3. Ideate new features. Think broadly about ways to create new data to better describe and solve the problem. Domain knowledge and involvement of subject matter experts at this point will ensure the results of your feature engineering add value.
4. Construct features as inputs. Once you’ve identified new feature concepts, select the most effective techniques to construct them from the data available. Picking the right technique is key to ensuring the usefulness of the new features.
5. Study the impact. Assess the impact of new features on model performance. The conclusions about the value added by the new features directly depends on how the efficacy of the model is measured.
Model performance measurement must relate to business metrics in order to be meaningful. Today, teams have a vast set of measurement options that go well beyond accuracy, such as precision, recall, F1 score, and the receiver operating characteristic (ROC) curve.
6. Refine the features. Feature engineering is an iterative process involving testing, adjusting, and refining new features. The optimization loop in this process sometimes results in removal of low performing features or replacement using close variants until the highest impact features are identified.
The takeaway
Feature engineering is the new alchemy for our modern world with successful teams turning generic data into value added intellectual property for their organizations.

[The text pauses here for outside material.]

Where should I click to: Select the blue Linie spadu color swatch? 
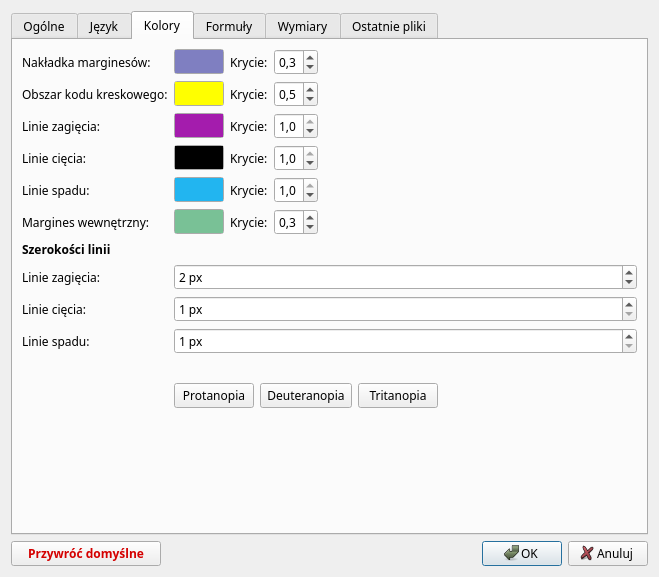[x=199, y=190]
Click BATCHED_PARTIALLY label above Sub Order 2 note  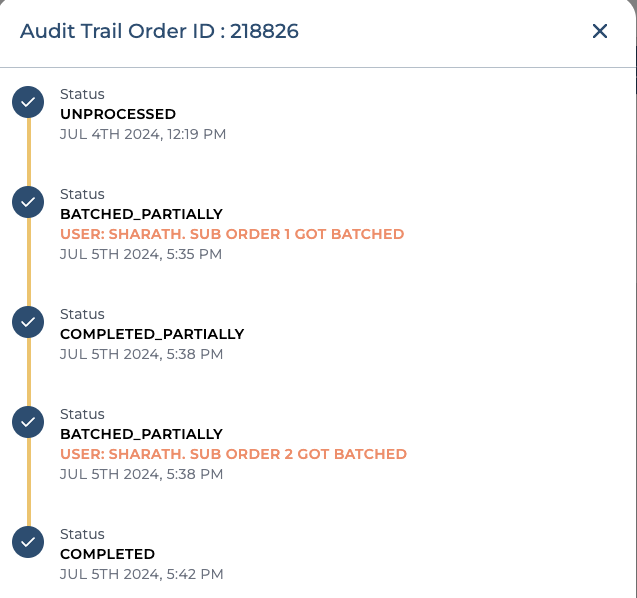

Several important principles help drive success in this work:
- Include subject matter expertise to ensure programs start with a clear understanding of business objectives and related measures of model effectiveness
- Work through an iterative and systematic process
- Consider the many possible featurization options available
- Understand and monitor how the choice of features affects model performance
This ability to turn data into proprietary features that drive meaningful models can create significant value and ensure an organization’s competitive edge.